Risques financiers : vers une approche neuronale ? avec Christian Schmidt
9 novembre 2016
Depuis quelques années, les neurosciences étudient le fonctionnement du cerveau en lien avec des choix risqués portant sur des enjeux financiers. Les résultats permettent de tirer un certain nombre d’informations utiles pour les opérateurs financiers, sur les marchés comme dans la gestion des investissements :
- Nouvelles catégorisations des risques en fonction des réactions cérébrales : distinction entre incertitudes anticipées et non anticipées (surprise), pouvant conduire à des comportements opposés ; distinction entre risque et ambigüité, le cerveau manifestant une beaucoup plus grande aversion à l’ambigüité, ce qui peut conduire à une prise de risque excessive en situation d’ambigüité. Enfin, la volatilité comme forme de risque dont le traitement par le cerveau se révèle tout à fait différent des autres types de risque .

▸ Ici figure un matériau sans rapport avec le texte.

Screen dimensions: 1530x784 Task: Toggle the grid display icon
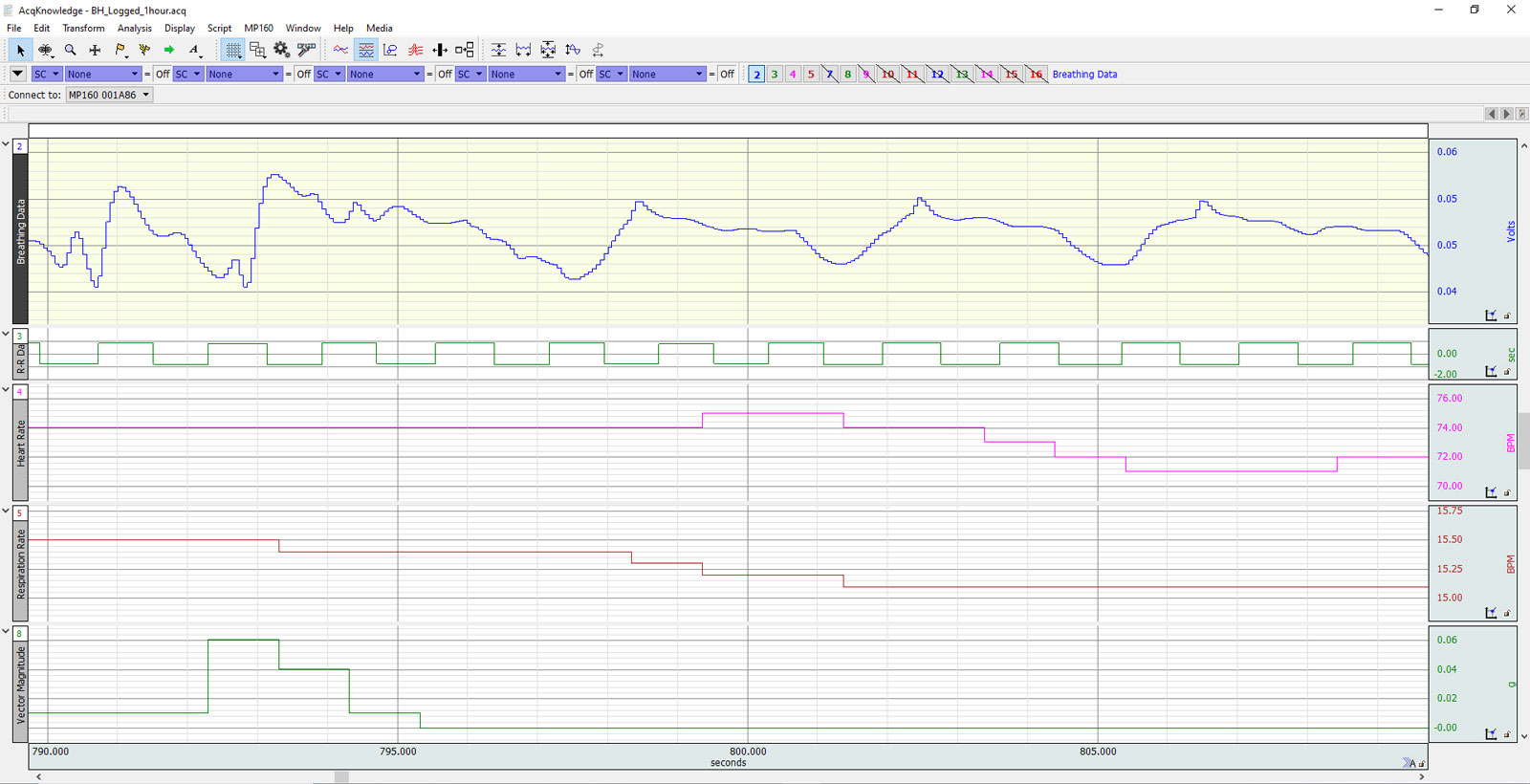point(233,50)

- Distinction entre l’interprétation cérébrale et statistique des différentes mesures classiques des risques financiers (moyenne, variance, écart–type, ...) conduisant à des réactions souvent différentes. Des études récentes montrent que des modèles tirés de ces travaux, lorsqu’ils sont appliqués à certains marchés, fournissent des résultats supérieurs aux modèles financiers classiques.
- Informations de second degré apparaissant souvent déterminantes dans les décisions financières : biais d’auto-confiance et perception des réactions des autres agents. La connaissance de leurs fondements neuronaux permet aujourd’hui de mieux comprendre leur mécanisme et d’en évaluer ainsi la portée.
L’accélération du processus de décision classique s’appuyant sur un nombre croissant de données, circulant de plus en plus rapidement, et sur une automatisation des opérations via des algorithmes de plus en plus sophistiqués touche aux limites des capacités de réactions cérébrales. Une approche complémentaire de type neuronale permettrait peut-être de relever ce défi …
Christian Schmidt est professeur émérite de l’Université Paris-Dauphine et président de l’Association européenne de Neuroéconomie. Il est l’auteur de « Comprendre nos interactions sociales : Une perspective neuroéconomique », et « Neuroéconomie : Comment les neurosciences transforment l'analyse économique » (éd. Odile Jacob).